Records of locating words and elements
══════

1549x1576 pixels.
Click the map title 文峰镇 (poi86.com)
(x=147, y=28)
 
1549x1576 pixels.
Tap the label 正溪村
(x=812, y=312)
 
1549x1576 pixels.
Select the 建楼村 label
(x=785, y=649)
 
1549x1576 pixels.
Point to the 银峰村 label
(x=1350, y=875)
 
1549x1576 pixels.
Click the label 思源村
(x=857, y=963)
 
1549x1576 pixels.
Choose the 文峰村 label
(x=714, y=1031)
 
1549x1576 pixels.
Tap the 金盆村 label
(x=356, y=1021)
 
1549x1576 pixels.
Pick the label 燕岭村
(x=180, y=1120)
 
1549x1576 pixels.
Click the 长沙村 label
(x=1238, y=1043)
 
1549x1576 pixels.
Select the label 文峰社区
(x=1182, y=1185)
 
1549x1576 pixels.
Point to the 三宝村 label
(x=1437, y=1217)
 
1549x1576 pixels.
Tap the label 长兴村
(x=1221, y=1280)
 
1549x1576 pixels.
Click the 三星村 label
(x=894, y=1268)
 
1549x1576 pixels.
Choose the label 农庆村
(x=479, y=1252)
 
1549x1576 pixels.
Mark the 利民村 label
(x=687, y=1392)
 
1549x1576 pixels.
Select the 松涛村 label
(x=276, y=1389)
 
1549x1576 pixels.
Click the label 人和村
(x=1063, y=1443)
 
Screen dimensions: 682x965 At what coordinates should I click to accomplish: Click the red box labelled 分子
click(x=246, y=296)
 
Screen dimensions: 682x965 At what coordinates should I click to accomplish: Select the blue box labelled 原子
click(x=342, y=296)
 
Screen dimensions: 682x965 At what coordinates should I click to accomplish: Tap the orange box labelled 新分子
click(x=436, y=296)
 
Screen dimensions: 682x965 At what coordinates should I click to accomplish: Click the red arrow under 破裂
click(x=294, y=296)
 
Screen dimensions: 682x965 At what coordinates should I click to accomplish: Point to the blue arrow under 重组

══════

SET TASK
Copy out the lines from the one holding "arrow under 破裂" through the last line, requests included. Shift every coordinate in the answers by -21.

EXERCISE RESULT
Screen dimensions: 682x965 At what coordinates should I click to accomplish: Click the red arrow under 破裂
click(x=273, y=275)
 
Screen dimensions: 682x965 At what coordinates should I click to accomplish: Point to the blue arrow under 重组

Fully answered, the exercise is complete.